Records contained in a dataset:
%%

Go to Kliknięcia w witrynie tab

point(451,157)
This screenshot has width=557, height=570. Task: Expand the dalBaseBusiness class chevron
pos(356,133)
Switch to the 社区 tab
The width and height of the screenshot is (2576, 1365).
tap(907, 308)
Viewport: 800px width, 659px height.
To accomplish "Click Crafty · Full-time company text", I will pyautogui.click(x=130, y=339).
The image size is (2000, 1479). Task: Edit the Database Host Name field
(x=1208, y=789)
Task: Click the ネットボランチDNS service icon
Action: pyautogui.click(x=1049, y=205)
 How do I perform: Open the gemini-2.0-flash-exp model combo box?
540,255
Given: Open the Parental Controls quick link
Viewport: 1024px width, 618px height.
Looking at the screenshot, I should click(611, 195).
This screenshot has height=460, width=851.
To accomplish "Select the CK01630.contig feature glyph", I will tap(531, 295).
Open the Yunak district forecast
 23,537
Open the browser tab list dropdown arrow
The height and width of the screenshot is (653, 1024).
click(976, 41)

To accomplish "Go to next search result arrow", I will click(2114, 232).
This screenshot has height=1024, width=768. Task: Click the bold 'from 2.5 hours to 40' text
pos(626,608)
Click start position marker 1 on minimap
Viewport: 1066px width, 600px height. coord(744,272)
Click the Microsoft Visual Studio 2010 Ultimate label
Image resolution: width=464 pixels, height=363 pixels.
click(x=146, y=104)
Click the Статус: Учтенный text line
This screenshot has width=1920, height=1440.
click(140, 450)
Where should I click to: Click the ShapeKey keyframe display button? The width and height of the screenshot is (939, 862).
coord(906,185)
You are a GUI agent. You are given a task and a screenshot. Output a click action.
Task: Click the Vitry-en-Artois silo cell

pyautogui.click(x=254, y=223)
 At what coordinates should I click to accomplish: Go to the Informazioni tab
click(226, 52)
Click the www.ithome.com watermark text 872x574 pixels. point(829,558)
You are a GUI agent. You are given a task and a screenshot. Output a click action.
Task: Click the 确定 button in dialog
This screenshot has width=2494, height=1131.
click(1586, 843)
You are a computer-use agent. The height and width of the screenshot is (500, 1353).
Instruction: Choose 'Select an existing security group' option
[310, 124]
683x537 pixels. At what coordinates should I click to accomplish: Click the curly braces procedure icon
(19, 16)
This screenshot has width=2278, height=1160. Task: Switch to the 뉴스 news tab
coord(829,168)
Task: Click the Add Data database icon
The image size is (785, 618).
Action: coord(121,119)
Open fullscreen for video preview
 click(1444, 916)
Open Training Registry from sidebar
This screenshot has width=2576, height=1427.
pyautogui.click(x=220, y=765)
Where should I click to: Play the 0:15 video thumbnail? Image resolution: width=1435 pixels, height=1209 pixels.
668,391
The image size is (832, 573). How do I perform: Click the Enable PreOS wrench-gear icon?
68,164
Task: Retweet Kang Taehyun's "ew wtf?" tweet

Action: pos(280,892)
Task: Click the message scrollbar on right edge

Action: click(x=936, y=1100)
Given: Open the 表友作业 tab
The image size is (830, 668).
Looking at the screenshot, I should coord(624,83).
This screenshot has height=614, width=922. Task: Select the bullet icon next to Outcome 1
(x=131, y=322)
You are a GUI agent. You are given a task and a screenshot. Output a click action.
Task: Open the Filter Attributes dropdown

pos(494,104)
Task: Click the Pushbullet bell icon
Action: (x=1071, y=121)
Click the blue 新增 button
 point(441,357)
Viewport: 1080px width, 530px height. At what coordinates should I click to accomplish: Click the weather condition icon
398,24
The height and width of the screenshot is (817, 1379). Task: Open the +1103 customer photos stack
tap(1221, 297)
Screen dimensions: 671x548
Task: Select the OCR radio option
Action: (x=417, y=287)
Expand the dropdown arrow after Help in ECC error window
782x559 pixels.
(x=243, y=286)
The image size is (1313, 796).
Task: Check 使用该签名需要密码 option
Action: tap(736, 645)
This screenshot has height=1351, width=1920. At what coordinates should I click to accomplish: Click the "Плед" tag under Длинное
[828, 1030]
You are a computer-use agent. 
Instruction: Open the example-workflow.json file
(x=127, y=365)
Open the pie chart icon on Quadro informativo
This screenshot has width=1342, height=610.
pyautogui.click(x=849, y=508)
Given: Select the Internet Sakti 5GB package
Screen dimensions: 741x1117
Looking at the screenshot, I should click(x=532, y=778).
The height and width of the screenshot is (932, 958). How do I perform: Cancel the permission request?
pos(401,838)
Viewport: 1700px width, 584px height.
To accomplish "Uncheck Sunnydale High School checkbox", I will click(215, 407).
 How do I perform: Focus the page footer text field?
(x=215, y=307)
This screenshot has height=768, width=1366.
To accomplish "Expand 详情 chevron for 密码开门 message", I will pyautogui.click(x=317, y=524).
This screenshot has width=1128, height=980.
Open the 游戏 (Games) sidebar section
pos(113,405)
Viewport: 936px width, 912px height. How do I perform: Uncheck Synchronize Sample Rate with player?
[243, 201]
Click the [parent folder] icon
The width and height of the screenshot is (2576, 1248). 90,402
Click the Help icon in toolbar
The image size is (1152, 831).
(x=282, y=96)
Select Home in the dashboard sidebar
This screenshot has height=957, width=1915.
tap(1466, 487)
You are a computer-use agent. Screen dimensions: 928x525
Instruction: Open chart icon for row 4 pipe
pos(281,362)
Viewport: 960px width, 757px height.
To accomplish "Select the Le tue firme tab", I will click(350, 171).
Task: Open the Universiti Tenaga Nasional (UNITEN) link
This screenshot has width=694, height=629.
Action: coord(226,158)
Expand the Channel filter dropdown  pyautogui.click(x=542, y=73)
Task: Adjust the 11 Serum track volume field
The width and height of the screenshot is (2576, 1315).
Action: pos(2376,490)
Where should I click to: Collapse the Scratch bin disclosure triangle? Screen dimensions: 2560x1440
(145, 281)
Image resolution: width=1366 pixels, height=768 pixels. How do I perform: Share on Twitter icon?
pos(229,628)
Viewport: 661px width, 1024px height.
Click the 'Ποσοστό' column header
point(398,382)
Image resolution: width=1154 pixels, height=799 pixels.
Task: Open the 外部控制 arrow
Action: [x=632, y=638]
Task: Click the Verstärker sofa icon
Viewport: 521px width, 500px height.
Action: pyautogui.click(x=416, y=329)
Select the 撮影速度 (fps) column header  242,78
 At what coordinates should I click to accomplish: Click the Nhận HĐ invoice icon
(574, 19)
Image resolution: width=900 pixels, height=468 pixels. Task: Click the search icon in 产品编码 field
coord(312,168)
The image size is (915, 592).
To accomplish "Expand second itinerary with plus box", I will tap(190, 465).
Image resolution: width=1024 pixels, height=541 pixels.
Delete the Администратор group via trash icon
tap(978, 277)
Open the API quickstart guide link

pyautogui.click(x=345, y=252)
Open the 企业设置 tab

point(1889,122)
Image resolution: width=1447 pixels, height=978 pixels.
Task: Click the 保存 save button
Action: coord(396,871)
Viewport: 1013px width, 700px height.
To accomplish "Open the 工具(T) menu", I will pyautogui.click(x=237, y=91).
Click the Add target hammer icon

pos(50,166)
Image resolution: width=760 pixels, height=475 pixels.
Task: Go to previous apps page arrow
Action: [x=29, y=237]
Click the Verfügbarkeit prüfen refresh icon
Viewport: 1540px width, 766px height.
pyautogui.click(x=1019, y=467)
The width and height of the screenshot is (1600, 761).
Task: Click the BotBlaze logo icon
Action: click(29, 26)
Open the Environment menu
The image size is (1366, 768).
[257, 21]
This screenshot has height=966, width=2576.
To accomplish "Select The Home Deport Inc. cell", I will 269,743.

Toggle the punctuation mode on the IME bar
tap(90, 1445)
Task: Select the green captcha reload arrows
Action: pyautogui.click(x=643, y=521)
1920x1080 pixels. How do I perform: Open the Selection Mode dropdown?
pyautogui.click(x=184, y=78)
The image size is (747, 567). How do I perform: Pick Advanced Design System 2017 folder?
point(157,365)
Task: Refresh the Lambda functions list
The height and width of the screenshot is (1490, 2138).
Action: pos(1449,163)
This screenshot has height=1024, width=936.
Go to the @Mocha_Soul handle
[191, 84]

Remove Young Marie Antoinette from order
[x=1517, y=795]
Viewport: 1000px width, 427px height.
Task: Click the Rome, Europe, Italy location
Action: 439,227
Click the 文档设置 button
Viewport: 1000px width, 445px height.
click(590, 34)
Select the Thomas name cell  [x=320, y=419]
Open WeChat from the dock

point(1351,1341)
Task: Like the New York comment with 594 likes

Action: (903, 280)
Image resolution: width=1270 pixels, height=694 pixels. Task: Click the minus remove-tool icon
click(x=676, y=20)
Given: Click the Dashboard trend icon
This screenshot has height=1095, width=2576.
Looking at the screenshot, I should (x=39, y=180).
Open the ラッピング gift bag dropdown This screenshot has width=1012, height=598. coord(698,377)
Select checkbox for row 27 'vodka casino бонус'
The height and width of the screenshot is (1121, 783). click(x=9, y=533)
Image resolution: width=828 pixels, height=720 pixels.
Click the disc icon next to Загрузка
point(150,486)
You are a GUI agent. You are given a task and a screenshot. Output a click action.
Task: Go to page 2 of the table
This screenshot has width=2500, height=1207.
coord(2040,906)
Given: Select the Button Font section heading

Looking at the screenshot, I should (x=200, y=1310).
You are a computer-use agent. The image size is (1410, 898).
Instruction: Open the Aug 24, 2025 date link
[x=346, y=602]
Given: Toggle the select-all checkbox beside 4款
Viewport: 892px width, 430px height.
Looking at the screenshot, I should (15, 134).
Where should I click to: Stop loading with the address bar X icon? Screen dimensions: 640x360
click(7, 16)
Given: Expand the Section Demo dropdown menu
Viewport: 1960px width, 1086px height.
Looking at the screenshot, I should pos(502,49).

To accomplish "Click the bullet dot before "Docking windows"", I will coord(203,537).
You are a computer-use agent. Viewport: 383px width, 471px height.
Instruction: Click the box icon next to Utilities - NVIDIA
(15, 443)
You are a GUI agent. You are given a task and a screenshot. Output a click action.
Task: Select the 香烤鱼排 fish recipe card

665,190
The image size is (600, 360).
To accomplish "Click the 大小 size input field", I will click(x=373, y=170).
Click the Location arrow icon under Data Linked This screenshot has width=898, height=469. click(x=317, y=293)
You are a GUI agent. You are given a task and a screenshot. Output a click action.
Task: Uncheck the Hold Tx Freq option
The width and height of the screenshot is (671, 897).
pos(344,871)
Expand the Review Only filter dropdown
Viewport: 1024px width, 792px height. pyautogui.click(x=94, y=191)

%%

**AIM**
Reproduce the entries word for word, beginning at the line that contains "Viewport: 1080px width, 530px" and stopping after the line that contains "will click(350, 171).".

**EXERCISE OUTPUT**
Viewport: 1080px width, 530px height. At what coordinates should I click to accomplish: Click the weather condition icon
398,24
The height and width of the screenshot is (817, 1379). Task: Open the +1103 customer photos stack
tap(1221, 297)
Screen dimensions: 671x548
Task: Select the OCR radio option
Action: (x=417, y=287)
Expand the dropdown arrow after Help in ECC error window
782x559 pixels.
(x=243, y=286)
The image size is (1313, 796).
Task: Check 使用该签名需要密码 option
Action: tap(736, 645)
This screenshot has height=1351, width=1920. At what coordinates should I click to accomplish: Click the "Плед" tag under Длинное
[828, 1030]
You are a computer-use agent. 
Instruction: Open the example-workflow.json file
(x=127, y=365)
Open the pie chart icon on Quadro informativo
This screenshot has width=1342, height=610.
pyautogui.click(x=849, y=508)
Given: Select the Internet Sakti 5GB package
Screen dimensions: 741x1117
Looking at the screenshot, I should click(x=532, y=778).
The height and width of the screenshot is (932, 958). How do I perform: Cancel the permission request?
pos(401,838)
Viewport: 1700px width, 584px height.
To accomplish "Uncheck Sunnydale High School checkbox", I will click(215, 407).
 How do I perform: Focus the page footer text field?
(x=215, y=307)
This screenshot has height=768, width=1366.
To accomplish "Expand 详情 chevron for 密码开门 message", I will pyautogui.click(x=317, y=524).
This screenshot has width=1128, height=980.
Open the 游戏 (Games) sidebar section
pos(113,405)
Viewport: 936px width, 912px height. How do I perform: Uncheck Synchronize Sample Rate with player?
[243, 201]
Click the [parent folder] icon
The width and height of the screenshot is (2576, 1248). 90,402
Click the Help icon in toolbar
The image size is (1152, 831).
(x=282, y=96)
Select Home in the dashboard sidebar
This screenshot has height=957, width=1915.
tap(1466, 487)
You are a computer-use agent. Screen dimensions: 928x525
Instruction: Open chart icon for row 4 pipe
pos(281,362)
Viewport: 960px width, 757px height.
To accomplish "Select the Le tue firme tab", I will click(350, 171).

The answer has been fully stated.